= Rhys Gethin =

Rhys Gethin (died 1405) was a key figure in the revolt of Owain Glyndŵr's Welsh rebellion between 1400 and c. 1415 against the Kingdom of England. He was Glyndŵr's standard bearer and a leading general. His name translates as "swarthy Rhys".

== Family ==
Rhys Gethin was a Welsh nobleman from Nant Conwy in Gwynedd who played a leading role in the rebellion of Owain Glyndŵr. He had a brother, Hywel Coetmor, who also played a significant role in the rising. Their father was Gruffudd Fychan ap Gruffudd ap Dafydd Goch ap Dafydd ap Gruffudd ap Llywelyn Fawr, through which they claimed that they were the grandsons of an illegitimate son of Dafydd ap Gruffydd and part of the royal dynasty of the kingdom of Gwynedd. Rhys married the daughter of Hywel ap Meirig Llwyd of Plas Nannau, Meirionnydd. His daughter Margred married Siancyn ap Dafydd ab y Crach ap Madog ap Goronwy ap Cynwrig, and their son was the Dafydd ap Siencyn.

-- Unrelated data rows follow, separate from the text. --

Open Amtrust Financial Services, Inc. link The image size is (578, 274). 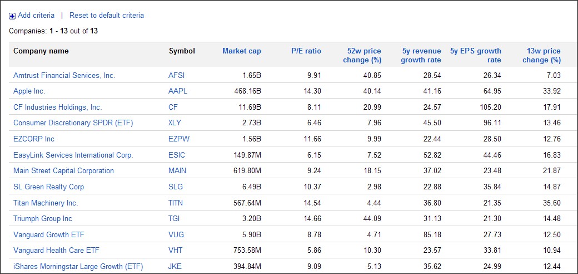pos(64,75)
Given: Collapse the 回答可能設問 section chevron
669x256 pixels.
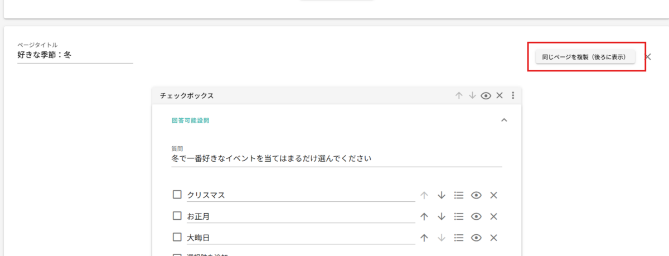Looking at the screenshot, I should (x=504, y=120).
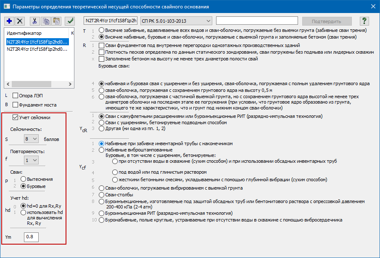
Task: Click the green checkmark apply icon
Action: click(70, 21)
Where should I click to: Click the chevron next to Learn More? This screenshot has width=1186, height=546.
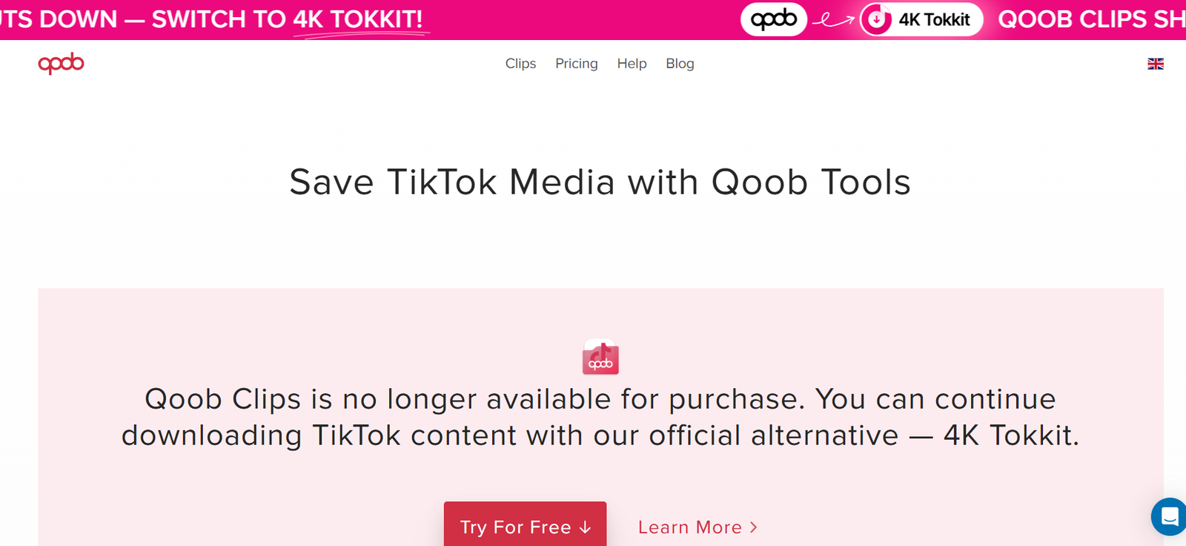pyautogui.click(x=754, y=527)
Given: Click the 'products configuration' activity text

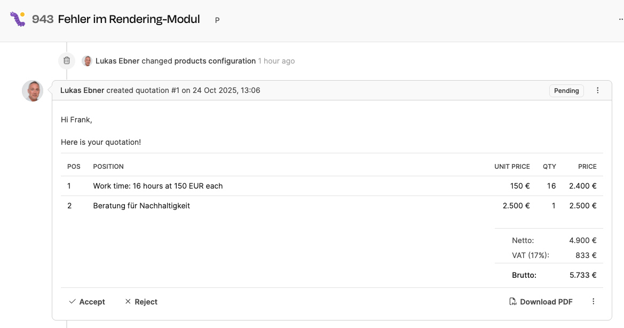Looking at the screenshot, I should point(215,61).
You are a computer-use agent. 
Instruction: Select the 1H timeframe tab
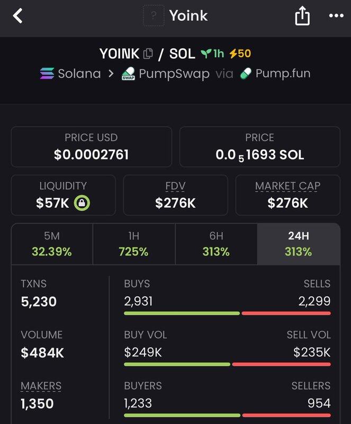134,244
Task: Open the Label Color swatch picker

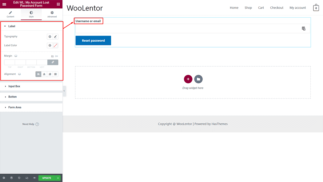Action: pyautogui.click(x=55, y=46)
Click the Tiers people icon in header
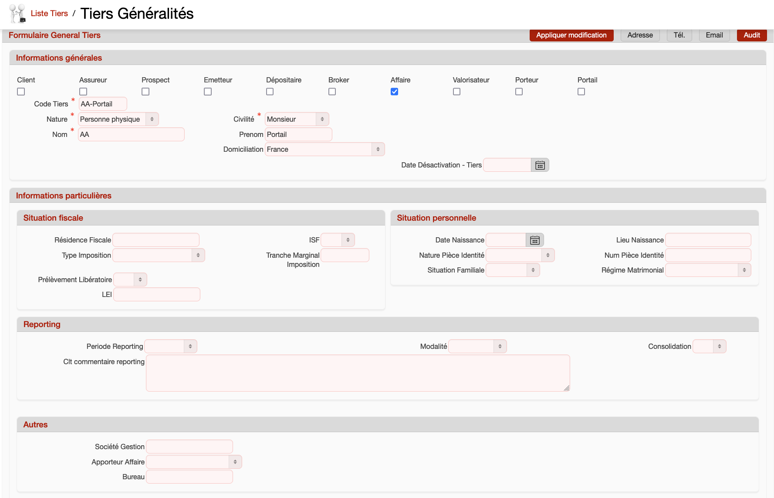 (17, 14)
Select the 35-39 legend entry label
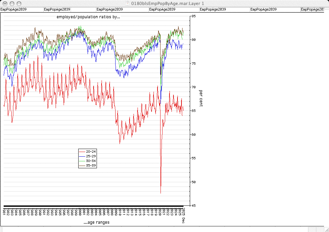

Rhys Gethin lived at 'Hafod Rhys Gethin', Betws Wyrion Iddon in the parish of Betws-y-Coed, according to Sir John Wynn of Gwydir in his History of the Gwydir Family.

== Glyndŵr rebellion ==
In 1390, an English clergyman was appointed to the parish priesthood of Llanrwst by the Archbishop of Canterbury. The response of the local nobility was to force the monolingual Englishman to leave and to steal his property. Two of the leaders of the rebel attack were Rhys Gethin and his brother Hywel Coetmor.

When the Glyndŵr rebellion broke out in 1400 Rhys and Hywel joined in the cause as military leaders in the local area. Rhys had a flourishing career with the prince. He may have led Glyn Dŵr's army of 3,000 warriors at the Battle of Bryn Glas (22 June 1402). Later in the same year he is recorded as a captain of the prince's army in south Wales against the force of Henry IV of England. In 1403 he was with Owain attacking Carmarthen Castle. In March 1405 he was in South Wales again, this time unsuccessfully attacking the town of Grosmont and its castle; his army of about 8,000 men from Gwent and Glamorgan was defeated by a strong army sent from Hereford to lift the siege.

Rhys Gethin is thought to have been killed at either the Battle of Pwll Melyn or the Battle of Grosmont in 1405.

== Legacy ==
A cywydd (poem of praise) sometimes attributed to poet and bard Iolo Goch was written for Rhys Gethin. The poem describes the dislike of the Welsh had for living under English control and praises Rhys Gethin for his generosity and courage defending in beautiful Nant Conwy against the oppression of the foreigners.

In the 20th century, his name was used as a pseudonym in statements by Meibion Glyndŵr, a paramilitary Welsh nationalist group which undertook over 200 arson attacks against English-owned holiday cottages in Wales between 1979 and 1992.